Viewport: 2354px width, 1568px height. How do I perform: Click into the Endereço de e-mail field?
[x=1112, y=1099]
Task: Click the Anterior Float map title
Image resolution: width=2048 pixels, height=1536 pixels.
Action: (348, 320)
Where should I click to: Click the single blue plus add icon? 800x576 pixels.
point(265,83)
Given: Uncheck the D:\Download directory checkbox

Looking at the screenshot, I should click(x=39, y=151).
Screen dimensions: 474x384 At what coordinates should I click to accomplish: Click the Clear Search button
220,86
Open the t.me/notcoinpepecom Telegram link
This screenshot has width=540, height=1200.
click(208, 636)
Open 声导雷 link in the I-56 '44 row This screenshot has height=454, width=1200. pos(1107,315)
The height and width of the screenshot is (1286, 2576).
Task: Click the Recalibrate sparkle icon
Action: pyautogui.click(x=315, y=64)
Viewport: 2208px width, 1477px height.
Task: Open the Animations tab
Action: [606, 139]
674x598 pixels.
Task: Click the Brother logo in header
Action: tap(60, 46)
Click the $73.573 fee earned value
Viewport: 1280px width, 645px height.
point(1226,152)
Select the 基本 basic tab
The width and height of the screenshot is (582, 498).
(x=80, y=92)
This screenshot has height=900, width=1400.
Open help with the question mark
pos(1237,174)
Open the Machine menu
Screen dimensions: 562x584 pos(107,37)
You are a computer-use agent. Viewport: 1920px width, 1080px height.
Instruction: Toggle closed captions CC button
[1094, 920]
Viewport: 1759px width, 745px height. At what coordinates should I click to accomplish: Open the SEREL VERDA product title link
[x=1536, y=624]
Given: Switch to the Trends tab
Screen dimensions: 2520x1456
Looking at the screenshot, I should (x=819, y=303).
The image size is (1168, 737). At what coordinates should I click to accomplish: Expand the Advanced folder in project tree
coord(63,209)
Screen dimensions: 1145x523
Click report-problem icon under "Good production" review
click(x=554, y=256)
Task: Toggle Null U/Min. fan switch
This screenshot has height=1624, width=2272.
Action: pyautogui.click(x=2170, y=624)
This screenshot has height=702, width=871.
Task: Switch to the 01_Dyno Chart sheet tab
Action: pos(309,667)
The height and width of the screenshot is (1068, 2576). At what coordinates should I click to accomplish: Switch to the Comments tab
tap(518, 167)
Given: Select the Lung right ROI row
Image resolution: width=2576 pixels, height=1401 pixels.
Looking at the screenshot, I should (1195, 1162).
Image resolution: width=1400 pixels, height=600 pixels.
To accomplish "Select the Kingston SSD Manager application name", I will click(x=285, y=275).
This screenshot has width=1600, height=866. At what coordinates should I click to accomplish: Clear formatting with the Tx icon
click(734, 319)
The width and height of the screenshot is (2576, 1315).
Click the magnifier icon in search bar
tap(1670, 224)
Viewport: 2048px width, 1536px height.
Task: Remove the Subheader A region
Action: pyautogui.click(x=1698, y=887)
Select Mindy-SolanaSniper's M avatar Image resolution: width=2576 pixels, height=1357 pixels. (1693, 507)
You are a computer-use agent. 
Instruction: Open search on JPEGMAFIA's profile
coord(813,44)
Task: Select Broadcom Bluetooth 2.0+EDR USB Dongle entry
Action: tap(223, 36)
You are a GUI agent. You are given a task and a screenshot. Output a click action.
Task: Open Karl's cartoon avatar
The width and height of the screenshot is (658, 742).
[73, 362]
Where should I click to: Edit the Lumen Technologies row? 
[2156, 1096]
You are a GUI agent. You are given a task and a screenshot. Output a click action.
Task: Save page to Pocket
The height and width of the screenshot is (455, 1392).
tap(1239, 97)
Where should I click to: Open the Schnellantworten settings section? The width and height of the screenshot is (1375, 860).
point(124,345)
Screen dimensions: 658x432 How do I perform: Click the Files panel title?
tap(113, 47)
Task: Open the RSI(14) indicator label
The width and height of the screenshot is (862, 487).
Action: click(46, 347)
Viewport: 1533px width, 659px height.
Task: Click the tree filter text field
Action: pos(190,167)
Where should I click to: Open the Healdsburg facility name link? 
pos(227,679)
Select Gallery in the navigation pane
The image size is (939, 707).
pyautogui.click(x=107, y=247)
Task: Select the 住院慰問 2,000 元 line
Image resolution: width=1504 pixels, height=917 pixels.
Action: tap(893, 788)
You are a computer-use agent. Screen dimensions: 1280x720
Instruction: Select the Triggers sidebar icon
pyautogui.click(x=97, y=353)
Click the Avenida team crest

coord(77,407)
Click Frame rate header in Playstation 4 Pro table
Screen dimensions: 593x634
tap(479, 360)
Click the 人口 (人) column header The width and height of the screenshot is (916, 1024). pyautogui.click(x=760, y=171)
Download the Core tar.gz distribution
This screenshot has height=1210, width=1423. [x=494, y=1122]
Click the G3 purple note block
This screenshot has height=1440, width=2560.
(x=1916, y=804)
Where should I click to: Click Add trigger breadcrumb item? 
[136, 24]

◆ ◆ ◆ ◆

§ WORK TO BE COMPLETED
Reproduce, without any change, the lines between the one holding "Click Frame rate" and the end of the items, both ends included.

§ REPLY
Click Frame rate header in Playstation 4 Pro table
Screen dimensions: 593x634
tap(479, 360)
Click the 人口 (人) column header The width and height of the screenshot is (916, 1024). pyautogui.click(x=760, y=171)
Download the Core tar.gz distribution
This screenshot has height=1210, width=1423. [x=494, y=1122]
Click the G3 purple note block
This screenshot has height=1440, width=2560.
(x=1916, y=804)
Where should I click to: Click Add trigger breadcrumb item? 
[136, 24]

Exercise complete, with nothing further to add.